No one will ever accuse Janet Evanovich of writing “for the ages.” 

Stephanie Plum, Evanovich's high-attitude New Jersey bond enforcement agent (bounty hunter), is a loose cannon primed to go off in the presence of a hot guy. Plum’s dysfunctional family, her up-and-down relationship with local cop Joe Morelli, and her long-standing feud with Joyce Barnhardt provide plenty of opportunity for hilarity, but little in the way of philosophic musing.

So how did I wind up connecting with this book, Seven Up? I blame my sister-in-law, who kept telling me I’d enjoy it. When she loaned me her copy, I thought, hey, it’s free—how can I go wrong?

Now I’m hooked. I haven’t had this much pure fun reading a book since I tucked into Dave Barry’s Big Trouble

Stephanie Plum may not have a cane toad, but she does have Bob, a hound of gargantuan... um, by-products, which Plum uses to advantage in her one-up sparring with Joyce. Bob fuels his efforts by eating anything that isn’t larger than his head. (Though Stephanie worries that one day Bob will figure out how to do that, and that will be the end of her sofa.)

In Seven Up, Plum’s main assignment is to bring in a seventy-year-old, nearly-blind miscreant who skipped his court date. Eddie DeChooch was smuggling a truckload of cigarettes to New York City when he was arrested as he “took a leak.” DeChooch is a wizard at evading Plum, even when she has the help of Lula, the giantess. Lula “used to be a ho,” but now works (when she pleases) as a bounty hunter. DeChooch also skips past the enigmatic (and thoroughly hot) Ranger, and even gives Joe Morelli the slip.
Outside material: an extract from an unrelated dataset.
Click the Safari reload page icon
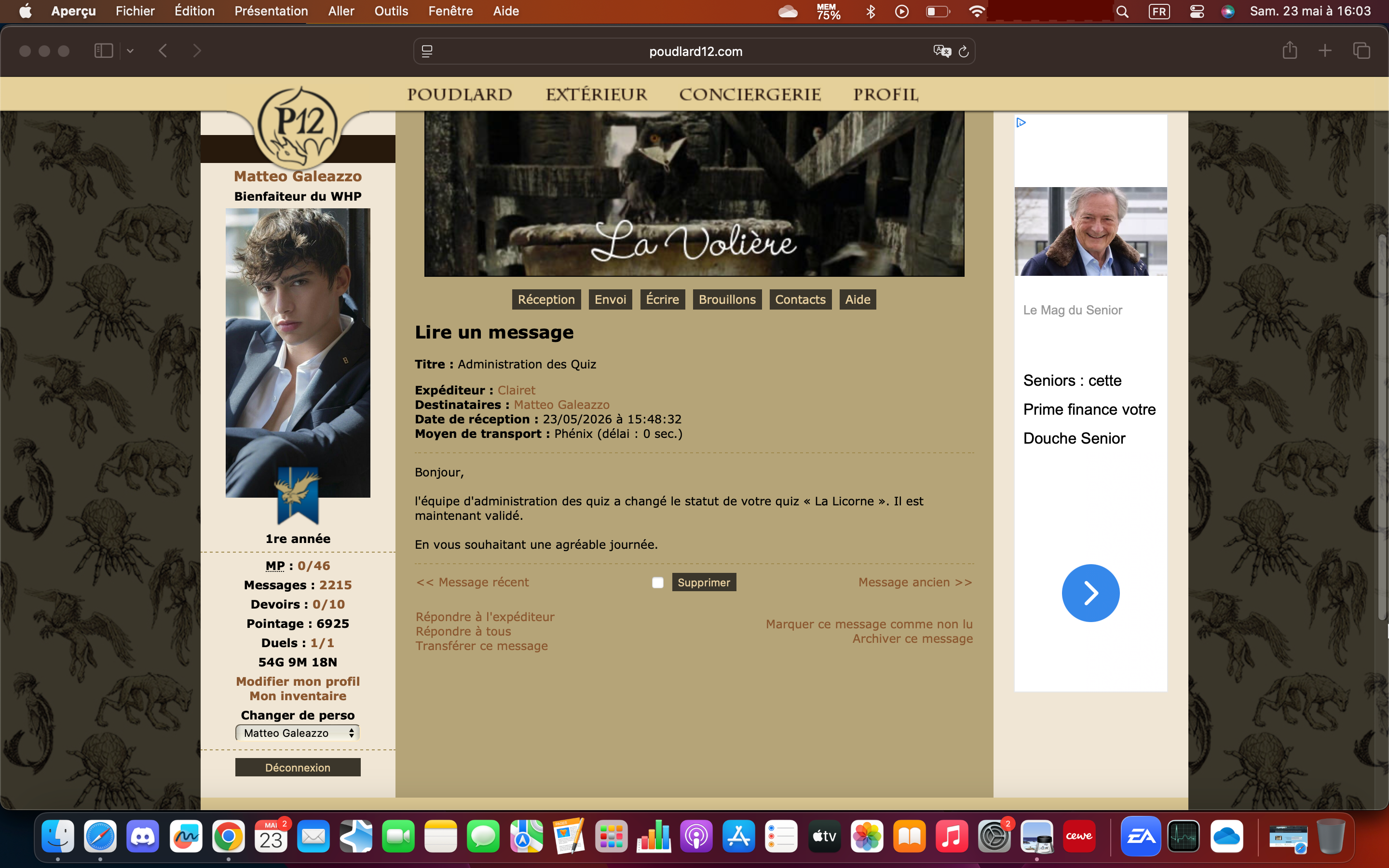Image resolution: width=1389 pixels, height=868 pixels. tap(964, 52)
Plum’s problems are compounded by the disappearance of Dougie “The Dealer” Kruper and his pot roast, as she learns from Dougie’s friend Walter “MoonMan” Dunphy. “Mooner” is a riot all by himself, from the moment he appears in the story, dressed in silver spandex “super-hero” duds, crooning “Dude” to one and all. Then Plum gets pitched into a wedding-gown fitting and her upcoming nuptials are being choreographed by her Mom and Grandma before she and Joe are really sure they even want to live together.
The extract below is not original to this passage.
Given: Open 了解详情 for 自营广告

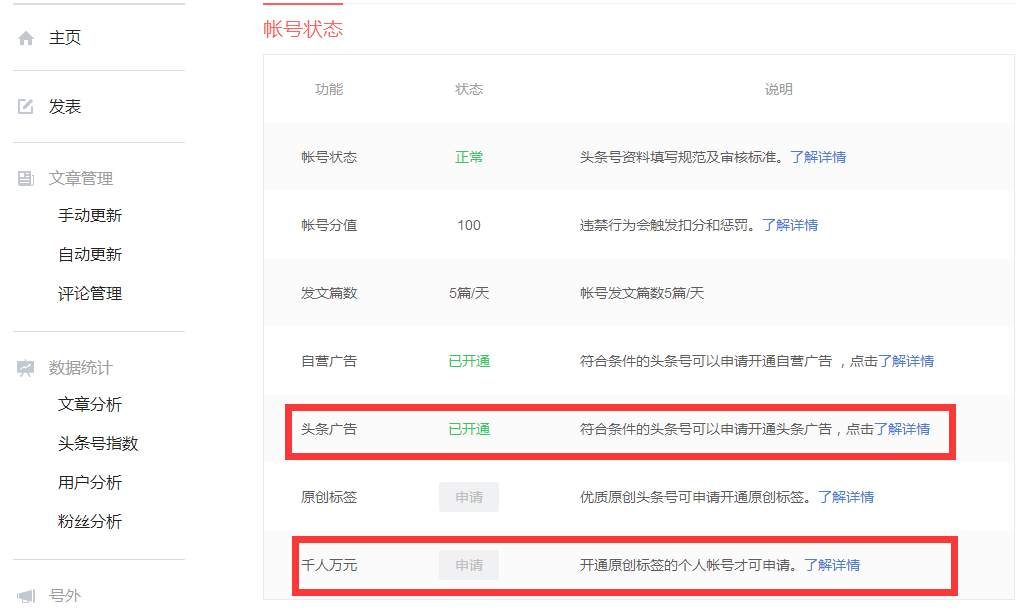Looking at the screenshot, I should point(909,361).
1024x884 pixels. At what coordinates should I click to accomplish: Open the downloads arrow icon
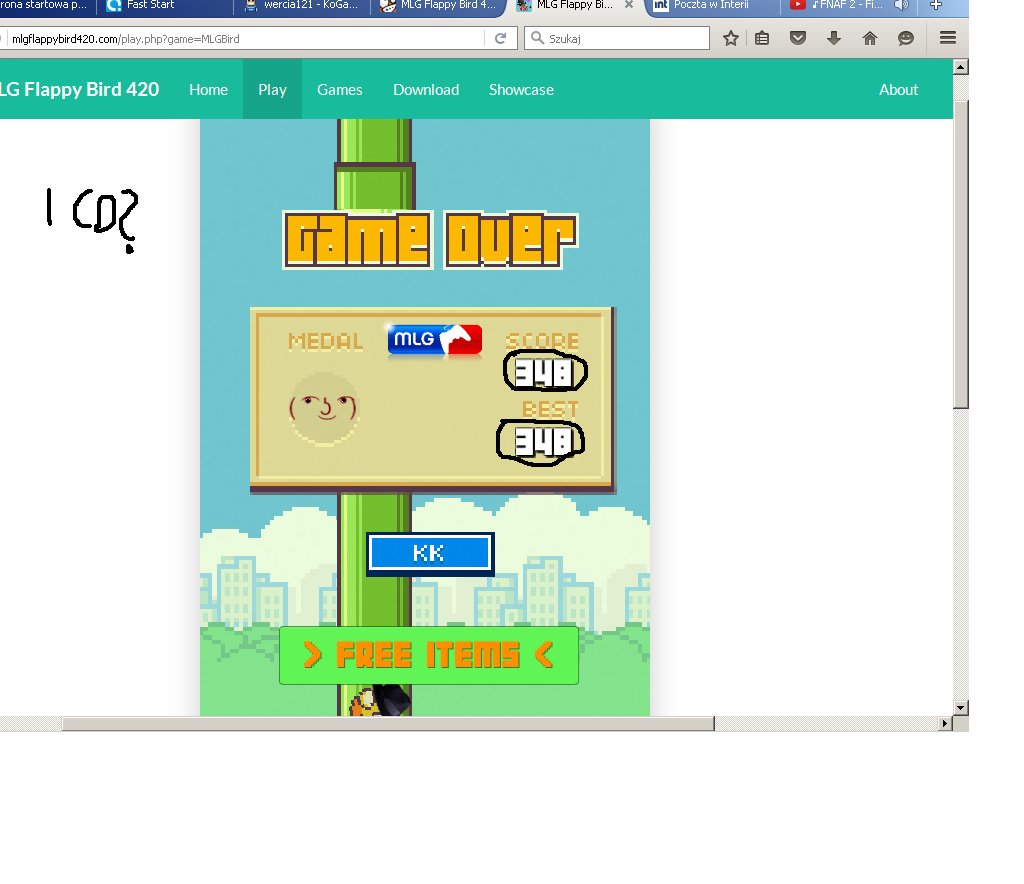tap(833, 38)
Meanwhile, DeChooch is scooting around town in a white Cadillac that belongs to Mary Maggie the mud wrestler. Plum’s encounter with Mary Maggie at the sleazy bar where she performs is gooey good fun. Then there’s Bennie and Ziggy, two goons who keep breaking into Stephanie’s apartment, and Joe Morelli’s grandmother’s “evil eye,” and the crazy-eyed Sophia DeStefano, widow of the recently-deceased mobster Louis D. Oh, and Plum’s “perfectly married” sister, Valerie, who comes home to New Jersey and decides to become a lesbian.

There’s also a pig heart in a cooler.

It’s all fun. It reads fast. Only problem is, now I have to go get the previous six Stephanie Plum novels, and the next ever-so-many, and read them too. 

Either that, or join Plum Anonymous.